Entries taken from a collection
§
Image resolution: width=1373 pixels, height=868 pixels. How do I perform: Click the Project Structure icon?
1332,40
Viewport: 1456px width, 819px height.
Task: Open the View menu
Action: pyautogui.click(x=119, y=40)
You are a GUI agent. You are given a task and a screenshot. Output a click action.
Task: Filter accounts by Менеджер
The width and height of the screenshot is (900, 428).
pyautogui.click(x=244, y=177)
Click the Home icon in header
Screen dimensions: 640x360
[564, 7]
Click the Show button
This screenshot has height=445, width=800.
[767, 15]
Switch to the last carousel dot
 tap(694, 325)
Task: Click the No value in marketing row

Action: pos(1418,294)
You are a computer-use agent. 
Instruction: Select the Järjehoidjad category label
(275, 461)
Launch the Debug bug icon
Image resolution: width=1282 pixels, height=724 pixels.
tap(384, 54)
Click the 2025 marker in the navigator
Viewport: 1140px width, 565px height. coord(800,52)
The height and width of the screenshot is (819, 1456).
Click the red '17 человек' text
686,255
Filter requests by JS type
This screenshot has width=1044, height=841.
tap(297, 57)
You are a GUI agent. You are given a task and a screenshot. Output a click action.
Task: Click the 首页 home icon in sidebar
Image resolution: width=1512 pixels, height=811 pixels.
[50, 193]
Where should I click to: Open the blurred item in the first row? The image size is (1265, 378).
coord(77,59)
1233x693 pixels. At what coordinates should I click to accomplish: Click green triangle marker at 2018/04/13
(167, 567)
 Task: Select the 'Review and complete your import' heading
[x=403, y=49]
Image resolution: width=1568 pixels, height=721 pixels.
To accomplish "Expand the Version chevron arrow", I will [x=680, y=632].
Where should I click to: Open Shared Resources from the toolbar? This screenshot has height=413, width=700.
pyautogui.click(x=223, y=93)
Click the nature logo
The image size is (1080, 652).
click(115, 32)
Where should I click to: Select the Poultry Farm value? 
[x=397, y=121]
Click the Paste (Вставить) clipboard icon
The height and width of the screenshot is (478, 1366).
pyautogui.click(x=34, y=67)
§
From the start of the records through the line containing "pyautogui.click(x=244, y=177)", swap "GUI agent" for "interface agent" and leave everything else unchanged. Return only those lines.

**Right answer**
Image resolution: width=1373 pixels, height=868 pixels. How do I perform: Click the Project Structure icon?
1332,40
Viewport: 1456px width, 819px height.
Task: Open the View menu
Action: pyautogui.click(x=119, y=40)
You are a interface agent. You are given a task and a screenshot. Output a click action.
Task: Filter accounts by Менеджер
The width and height of the screenshot is (900, 428).
pyautogui.click(x=244, y=177)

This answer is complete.